La Microrama Collection est une réédition de quatre petits jeux solo bien accueillis de 2022 à 2024. Ils semblent toujours aussi populaires, la campagne ayant été entièrement financée en moins de 20 minutes (ce qui correspond, à peu près, au temps nécessaire pour jouer à chaque jeu) et étant actuellement surfinancée 4 fois.

Sans plus attendre, les jeux sont…

Deck 52: Final Bus

Deck 52: Final Bus est un « jeu de survie rapide avec une gestion de main serrée et une tension post-apocalyptique », dans lequel vous parcourez un désert post-apocalyptique à bord de votre bus (bus ?!) à la recherche d'un refuge sûr appelé « Deck 52 », collectant des ressources vitales pour votre survie. Pour ce faire, vous construirez un tableau de cartes de carte à partir d'un paquet de vingt, dans le but de compléter trois objectifs choisis au hasard parmi huit, tels que « trouver du carburant » ou « résoudre neuf cartes de carte ».

Vous incarnez l'un des cinq héros, chacun ayant ses propres capacités et pénalités, et votre tableau ne contient au départ que la carte du bus. À chaque tour, vous choisissez une carte visible dans le tableau, et en supposant que vous puissiez satisfaire ses exigences (par exemple, vous avez besoin d'une torche avant de pouvoir interagir avec certaines cartes), vous effectuez les actions sur cette carte, ce qui peut être quelque chose qui vous rapporte du butin ou vous aide à atteindre les objectifs de la mission, ou il peut s'agir d'un ennemi à vaincre. Les actions courantes sont l'exploration (piochez plus de cartes de carte et ajoutez-les adjacentes à la carte actuelle) et la « résolution » de la carte (la retourner face cachée, ce qui signifie que vous ne pouvez plus interagir avec elle).

Si vous parvenez à compléter les trois objectifs, vous avez gagné. En revanche, si votre santé tombe à zéro, ou si vous vous retrouvez incapable d'effectuer une action (par exemple, vous ne pouvez interagir avec aucune carte du tableau car vous ne remplissez pas leurs exigences), vous perdez.

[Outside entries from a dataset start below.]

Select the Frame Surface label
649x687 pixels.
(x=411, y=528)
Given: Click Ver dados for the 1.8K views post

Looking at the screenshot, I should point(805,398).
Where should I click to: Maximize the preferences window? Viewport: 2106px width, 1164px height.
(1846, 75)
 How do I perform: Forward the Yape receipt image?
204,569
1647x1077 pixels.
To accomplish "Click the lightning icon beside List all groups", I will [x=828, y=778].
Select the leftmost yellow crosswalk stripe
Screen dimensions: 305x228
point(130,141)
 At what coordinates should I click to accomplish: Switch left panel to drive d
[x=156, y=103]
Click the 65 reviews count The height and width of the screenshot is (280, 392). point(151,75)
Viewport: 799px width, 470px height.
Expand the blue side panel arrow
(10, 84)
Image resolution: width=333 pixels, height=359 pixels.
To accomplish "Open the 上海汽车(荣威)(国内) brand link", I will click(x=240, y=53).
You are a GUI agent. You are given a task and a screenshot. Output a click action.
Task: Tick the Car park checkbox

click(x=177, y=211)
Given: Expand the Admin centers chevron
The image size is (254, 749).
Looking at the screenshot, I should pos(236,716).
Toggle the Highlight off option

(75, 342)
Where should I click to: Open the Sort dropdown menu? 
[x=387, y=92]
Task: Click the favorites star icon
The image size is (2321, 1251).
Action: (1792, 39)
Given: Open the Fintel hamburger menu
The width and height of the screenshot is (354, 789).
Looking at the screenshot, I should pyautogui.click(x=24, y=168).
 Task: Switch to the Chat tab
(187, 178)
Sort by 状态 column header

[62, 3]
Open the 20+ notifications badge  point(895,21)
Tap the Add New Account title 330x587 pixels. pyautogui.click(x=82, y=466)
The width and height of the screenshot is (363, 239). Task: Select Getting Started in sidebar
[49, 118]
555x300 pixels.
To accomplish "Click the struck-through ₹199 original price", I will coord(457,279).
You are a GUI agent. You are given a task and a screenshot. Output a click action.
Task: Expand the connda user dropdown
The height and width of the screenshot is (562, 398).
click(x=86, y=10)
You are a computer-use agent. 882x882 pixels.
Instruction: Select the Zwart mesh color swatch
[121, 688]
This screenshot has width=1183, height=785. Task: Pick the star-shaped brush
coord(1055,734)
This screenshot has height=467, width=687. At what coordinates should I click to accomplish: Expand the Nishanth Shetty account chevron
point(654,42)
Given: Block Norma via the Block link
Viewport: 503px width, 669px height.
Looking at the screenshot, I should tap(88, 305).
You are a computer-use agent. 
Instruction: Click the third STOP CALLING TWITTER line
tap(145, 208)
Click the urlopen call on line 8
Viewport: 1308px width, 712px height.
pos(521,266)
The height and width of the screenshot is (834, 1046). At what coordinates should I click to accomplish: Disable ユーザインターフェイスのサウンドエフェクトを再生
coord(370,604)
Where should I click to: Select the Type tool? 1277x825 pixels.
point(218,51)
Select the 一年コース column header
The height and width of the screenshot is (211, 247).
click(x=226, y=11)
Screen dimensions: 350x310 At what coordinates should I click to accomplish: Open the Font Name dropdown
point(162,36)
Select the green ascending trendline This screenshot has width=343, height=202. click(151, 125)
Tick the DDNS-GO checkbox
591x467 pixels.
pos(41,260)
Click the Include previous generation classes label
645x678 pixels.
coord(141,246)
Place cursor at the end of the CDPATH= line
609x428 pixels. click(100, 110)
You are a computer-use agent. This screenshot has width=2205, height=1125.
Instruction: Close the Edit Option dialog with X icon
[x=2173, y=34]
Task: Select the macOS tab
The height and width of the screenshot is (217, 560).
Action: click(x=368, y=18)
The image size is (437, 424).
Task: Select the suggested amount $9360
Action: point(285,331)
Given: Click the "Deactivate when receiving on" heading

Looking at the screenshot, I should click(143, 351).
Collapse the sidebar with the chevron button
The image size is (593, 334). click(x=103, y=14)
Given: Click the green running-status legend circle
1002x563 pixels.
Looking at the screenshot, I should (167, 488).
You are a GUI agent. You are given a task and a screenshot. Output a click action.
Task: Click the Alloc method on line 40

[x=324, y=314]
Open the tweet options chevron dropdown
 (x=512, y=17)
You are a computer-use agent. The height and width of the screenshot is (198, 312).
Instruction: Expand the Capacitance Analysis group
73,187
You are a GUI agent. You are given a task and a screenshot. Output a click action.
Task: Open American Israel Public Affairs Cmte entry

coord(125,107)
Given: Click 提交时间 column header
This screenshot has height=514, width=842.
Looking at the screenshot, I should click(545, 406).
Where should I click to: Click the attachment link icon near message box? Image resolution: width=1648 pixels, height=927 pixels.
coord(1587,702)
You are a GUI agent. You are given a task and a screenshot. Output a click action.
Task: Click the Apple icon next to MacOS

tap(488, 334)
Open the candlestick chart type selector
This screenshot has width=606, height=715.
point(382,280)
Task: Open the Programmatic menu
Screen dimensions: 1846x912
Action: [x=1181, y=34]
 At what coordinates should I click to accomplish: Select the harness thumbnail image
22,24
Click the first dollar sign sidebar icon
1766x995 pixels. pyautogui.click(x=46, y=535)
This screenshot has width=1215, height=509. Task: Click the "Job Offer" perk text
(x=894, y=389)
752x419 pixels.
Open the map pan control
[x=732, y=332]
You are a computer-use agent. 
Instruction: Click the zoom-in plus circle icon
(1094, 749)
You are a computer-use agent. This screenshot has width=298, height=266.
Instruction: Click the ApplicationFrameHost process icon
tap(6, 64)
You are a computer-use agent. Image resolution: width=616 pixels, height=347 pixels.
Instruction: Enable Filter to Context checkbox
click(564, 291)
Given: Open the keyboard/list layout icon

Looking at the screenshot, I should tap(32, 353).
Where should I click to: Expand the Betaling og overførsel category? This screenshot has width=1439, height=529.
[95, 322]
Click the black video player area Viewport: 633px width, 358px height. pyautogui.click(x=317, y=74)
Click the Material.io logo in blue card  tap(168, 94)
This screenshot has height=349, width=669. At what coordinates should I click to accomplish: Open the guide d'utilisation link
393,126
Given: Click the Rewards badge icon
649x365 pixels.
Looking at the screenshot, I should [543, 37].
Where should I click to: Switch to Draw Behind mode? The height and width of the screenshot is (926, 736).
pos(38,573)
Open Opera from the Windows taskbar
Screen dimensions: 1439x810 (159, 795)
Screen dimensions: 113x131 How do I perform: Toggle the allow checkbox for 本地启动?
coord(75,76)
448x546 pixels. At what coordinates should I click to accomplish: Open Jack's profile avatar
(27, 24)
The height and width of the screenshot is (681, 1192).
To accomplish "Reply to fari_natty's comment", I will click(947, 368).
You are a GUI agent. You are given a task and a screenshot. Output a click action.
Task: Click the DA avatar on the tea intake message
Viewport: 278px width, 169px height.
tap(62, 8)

Le jeu complet est une campagne de plusieurs missions alors que vous voyagez vers le Deck 52. Ces missions augmentent en difficulté en ajoutant une « carte crâne » au paquet de cartes au début de chacune (ce sont des dangers supplémentaires et des méchants) ainsi que certaines parties du voyage nécessitant la pose d'une « carte menace ». Si vous échouez une mission dans la campagne, avant de passer à la suivante, votre héros actuel est retiré du jeu ; vous perdez également une autre carte de héros ou retournez deux cartes de butin dans le paquet. D'un autre côté, si vous réussissez, vous pouvez passer à un autre héros de votre équipe (si vous avez réussi à accumuler des héros supplémentaires lors des missions précédentes). Vous gagnez la campagne si vous pouvez atteindre le Deck 52 ; vous perdez si vous manquez de héros avant cela.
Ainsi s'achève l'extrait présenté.